# Finally went on a date!



## DukeDuck (Jul 27, 2016)

I finally went on a date!

I'm a guy with a severe speech impediment (stuttering) and social anxiety, so I'm not good at conversing with people IRL and socializing. 

I met this girl on an online dating site, chatted with her for over a month and we finally fixed a date. I told her about my stutter, and she said she didn't care about it  

I met her for coffee, and we talked for about 2 hours. I stuttered a lot, but I still managed to keep the conversation going. There were some odd moments where some other people nearby looked at me while I stuttered, and that made me self conscious. But it was ok. 

On the downside though, there were lots of times where we struggled to find new topics to talk about to keep the conversation flowing.
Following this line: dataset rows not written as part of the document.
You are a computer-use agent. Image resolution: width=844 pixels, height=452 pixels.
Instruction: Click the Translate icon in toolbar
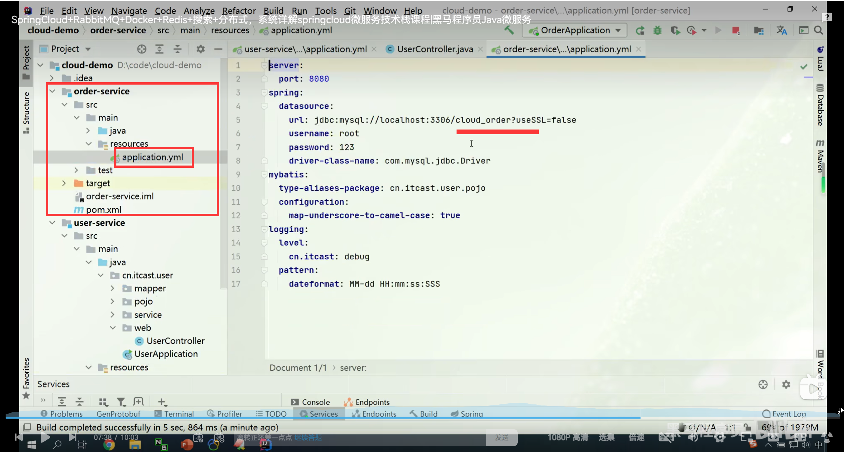tap(782, 30)

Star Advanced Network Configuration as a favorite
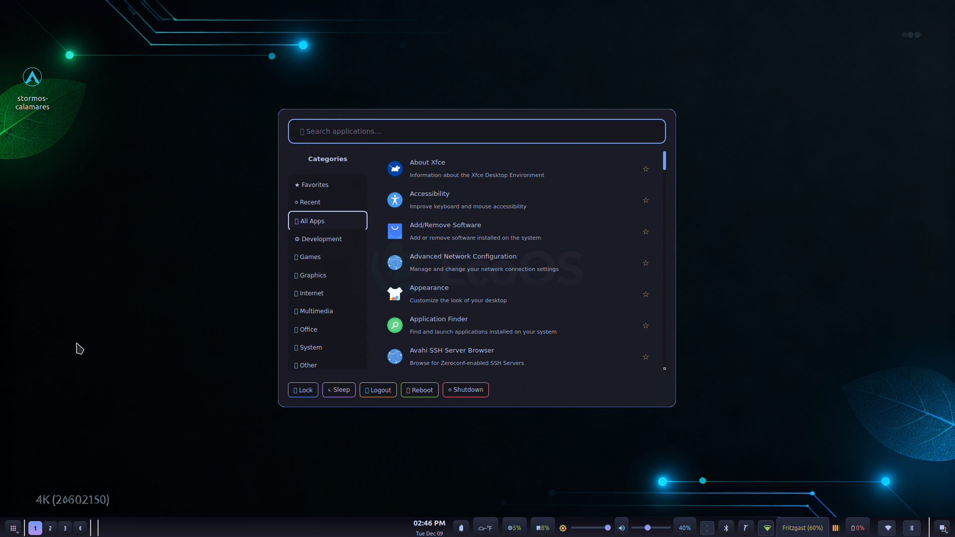point(646,263)
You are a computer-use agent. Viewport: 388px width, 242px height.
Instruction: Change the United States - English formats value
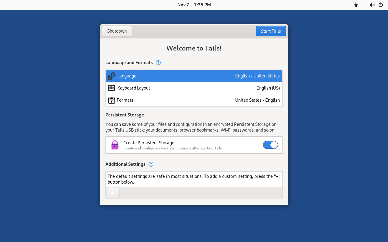point(257,100)

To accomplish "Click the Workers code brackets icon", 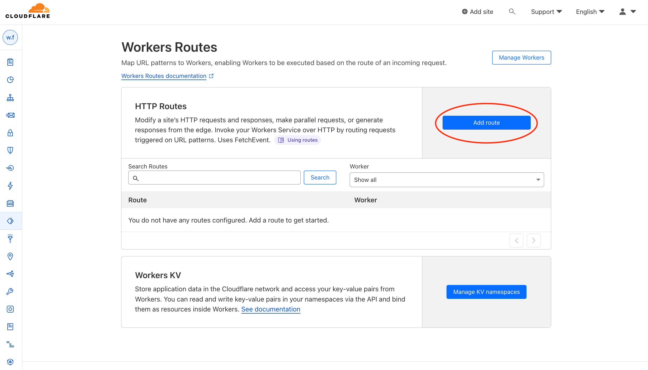I will click(10, 221).
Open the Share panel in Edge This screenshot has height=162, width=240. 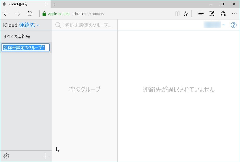pyautogui.click(x=223, y=14)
We have a few things in common, but we kept hitting blocks. I don't know how important that is in a relationship. 

The date went better than expected from my perspective. I was expecting it to be a disaster. But it didn't feel like there was any spark.

I don't know how she felt at the end of it. I don't know if I should say anything. 

I feel a little lonely now


----------



## SmartCar (Nov 27, 2011)

DukeDuck said:


> I finally went on a date!
> 
> I'm a guy with a severe speech impediment (stuttering) and social anxiety, so I'm not good at conversing with people IRL and socializing.
> 
> ...


First off lemme just say








Not easy for us SA folks, so I applaud you on that. You did something I've been wishing to do; anyway don't beat yourself up about it, that's what dating is supposed to be like sometimes. It's either a hit or a miss.. so you two may click & you may not, it gives you a chance, especially after talking to someone online to see them in the flesh & to get a better feel of them :yes but yeah, the finding topics to talk about part is what kills me in general with people.. yeah I can see how this may complicate things in the long run, I'm still trying to figure out how to better myself in that area & another thing you guy's could've done, was do a date that involved an activity:smile2: if you guy's are just sitting around at a table or on a bench, it might not be as good .. better off doing a date that get's you both engaged in something, like strategy or a game.. but yeah I see what your saying, you did a good thing :yes many folks aren't so lucky, so good job dude.


----------



## DukeDuck (Jul 27, 2016)

SmartCar said:


> First off lemme just say
> 
> 
> 
> ...


Thanks! :smile2:

Yeah I prefer events which involve activities, rather than just sitting and talking. I'm terrible at that even with other guys.


----------



## andy1984 (Aug 18, 2006)

congrats. it does suck when you go through with the whole ordeal and then it falls flat. maybe try again and give her another shot. going from messaging to in person can be jarring.


----------



## mgra (Jul 5, 2018)

Congrats!!  If you two had a great time messaging, then I would definitely say try again. I imagine it can definitely be intimidating meeting someone for the first time after talking to them online, so obviously it would be very awkward at first and you both would be very nervous. When you try again and again maybe all those nerves and first-time-meeting-each-other awkwardness will subside?


----------



## DukeDuck (Jul 27, 2016)

andy1984 said:


> congrats. it does suck when you go through with the whole ordeal and then it falls flat. maybe try again and give her another shot. going from messaging to in person can be jarring.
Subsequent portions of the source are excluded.